— Input data —
════════════════

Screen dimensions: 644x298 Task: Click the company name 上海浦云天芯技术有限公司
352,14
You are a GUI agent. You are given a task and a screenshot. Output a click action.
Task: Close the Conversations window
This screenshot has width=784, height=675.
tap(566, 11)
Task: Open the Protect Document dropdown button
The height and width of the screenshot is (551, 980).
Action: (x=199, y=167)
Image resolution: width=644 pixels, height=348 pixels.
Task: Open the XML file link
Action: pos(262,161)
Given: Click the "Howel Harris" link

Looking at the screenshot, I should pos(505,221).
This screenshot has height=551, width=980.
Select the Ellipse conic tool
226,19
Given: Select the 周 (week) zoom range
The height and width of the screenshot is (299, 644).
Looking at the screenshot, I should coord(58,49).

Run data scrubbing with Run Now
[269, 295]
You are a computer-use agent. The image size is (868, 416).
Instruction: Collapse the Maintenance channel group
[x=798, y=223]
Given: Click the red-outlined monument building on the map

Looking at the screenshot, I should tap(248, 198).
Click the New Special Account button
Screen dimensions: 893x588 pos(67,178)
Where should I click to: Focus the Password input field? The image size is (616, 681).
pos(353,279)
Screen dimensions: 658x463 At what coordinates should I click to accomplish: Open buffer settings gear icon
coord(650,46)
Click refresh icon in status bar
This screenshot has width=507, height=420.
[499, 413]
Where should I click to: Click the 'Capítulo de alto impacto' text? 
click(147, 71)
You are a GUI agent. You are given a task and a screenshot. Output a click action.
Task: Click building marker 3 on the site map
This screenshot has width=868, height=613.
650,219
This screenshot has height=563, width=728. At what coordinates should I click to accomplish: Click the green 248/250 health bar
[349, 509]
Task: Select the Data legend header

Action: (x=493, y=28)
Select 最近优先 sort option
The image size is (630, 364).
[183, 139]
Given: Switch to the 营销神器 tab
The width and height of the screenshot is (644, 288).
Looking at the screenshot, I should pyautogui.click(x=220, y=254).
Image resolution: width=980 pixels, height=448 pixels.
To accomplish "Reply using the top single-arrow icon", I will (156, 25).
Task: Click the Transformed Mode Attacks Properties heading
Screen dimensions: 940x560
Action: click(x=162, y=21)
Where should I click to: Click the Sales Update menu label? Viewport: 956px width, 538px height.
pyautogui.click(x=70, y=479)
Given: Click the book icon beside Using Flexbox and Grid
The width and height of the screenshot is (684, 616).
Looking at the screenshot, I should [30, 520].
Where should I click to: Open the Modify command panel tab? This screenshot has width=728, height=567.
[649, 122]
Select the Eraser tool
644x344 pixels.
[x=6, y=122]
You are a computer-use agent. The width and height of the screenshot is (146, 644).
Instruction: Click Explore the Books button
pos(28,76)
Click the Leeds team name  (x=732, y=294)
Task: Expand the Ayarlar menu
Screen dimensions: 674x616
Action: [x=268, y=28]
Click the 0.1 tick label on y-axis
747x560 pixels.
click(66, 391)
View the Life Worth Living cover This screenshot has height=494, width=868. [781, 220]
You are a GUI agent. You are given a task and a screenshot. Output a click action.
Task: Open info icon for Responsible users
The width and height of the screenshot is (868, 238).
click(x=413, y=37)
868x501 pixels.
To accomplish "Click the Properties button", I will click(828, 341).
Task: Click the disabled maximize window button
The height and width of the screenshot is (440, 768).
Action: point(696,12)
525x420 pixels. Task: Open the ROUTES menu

════════════════

— Exercise instructions —
An exact reproduction of all the entries, complete to the last line, is needed.

— Written solution —
Screen dimensions: 644x298 Task: Click the company name 上海浦云天芯技术有限公司
352,14
You are a GUI agent. You are given a task and a screenshot. Output a click action.
Task: Close the Conversations window
This screenshot has width=784, height=675.
tap(566, 11)
Task: Open the Protect Document dropdown button
The height and width of the screenshot is (551, 980).
Action: (x=199, y=167)
Image resolution: width=644 pixels, height=348 pixels.
Task: Open the XML file link
Action: pos(262,161)
Given: Click the "Howel Harris" link

Looking at the screenshot, I should pos(505,221).
This screenshot has height=551, width=980.
Select the Ellipse conic tool
226,19
Given: Select the 周 (week) zoom range
The height and width of the screenshot is (299, 644).
Looking at the screenshot, I should coord(58,49).

Run data scrubbing with Run Now
[269, 295]
You are a computer-use agent. The image size is (868, 416).
Instruction: Collapse the Maintenance channel group
[x=798, y=223]
Given: Click the red-outlined monument building on the map

Looking at the screenshot, I should tap(248, 198).
Click the New Special Account button
Screen dimensions: 893x588 pos(67,178)
Where should I click to: Focus the Password input field? The image size is (616, 681).
pos(353,279)
Screen dimensions: 658x463 At what coordinates should I click to accomplish: Open buffer settings gear icon
coord(650,46)
Click refresh icon in status bar
This screenshot has width=507, height=420.
[499, 413]
Where should I click to: Click the 'Capítulo de alto impacto' text? 
click(147, 71)
You are a GUI agent. You are given a task and a screenshot. Output a click action.
Task: Click building marker 3 on the site map
This screenshot has width=868, height=613.
650,219
This screenshot has height=563, width=728. At what coordinates should I click to accomplish: Click the green 248/250 health bar
[349, 509]
Task: Select the Data legend header

Action: (x=493, y=28)
Select 最近优先 sort option
The image size is (630, 364).
[183, 139]
Given: Switch to the 营销神器 tab
The width and height of the screenshot is (644, 288).
Looking at the screenshot, I should pyautogui.click(x=220, y=254).
Image resolution: width=980 pixels, height=448 pixels.
To accomplish "Reply using the top single-arrow icon", I will (156, 25).
Task: Click the Transformed Mode Attacks Properties heading
Screen dimensions: 940x560
Action: click(x=162, y=21)
Where should I click to: Click the Sales Update menu label? Viewport: 956px width, 538px height.
pyautogui.click(x=70, y=479)
Given: Click the book icon beside Using Flexbox and Grid
The width and height of the screenshot is (684, 616).
Looking at the screenshot, I should [30, 520].
Where should I click to: Open the Modify command panel tab? This screenshot has width=728, height=567.
[649, 122]
Select the Eraser tool
644x344 pixels.
[x=6, y=122]
You are a computer-use agent. The width and height of the screenshot is (146, 644).
Instruction: Click Explore the Books button
pos(28,76)
Click the Leeds team name  (x=732, y=294)
Task: Expand the Ayarlar menu
Screen dimensions: 674x616
Action: [x=268, y=28]
Click the 0.1 tick label on y-axis
747x560 pixels.
click(66, 391)
View the Life Worth Living cover This screenshot has height=494, width=868. [781, 220]
You are a GUI agent. You are given a task and a screenshot. Output a click action.
Task: Open info icon for Responsible users
The width and height of the screenshot is (868, 238).
click(x=413, y=37)
868x501 pixels.
To accomplish "Click the Properties button", I will click(828, 341).
Task: Click the disabled maximize window button
The height and width of the screenshot is (440, 768).
Action: point(696,12)
525x420 pixels. Task: Open the ROUTES menu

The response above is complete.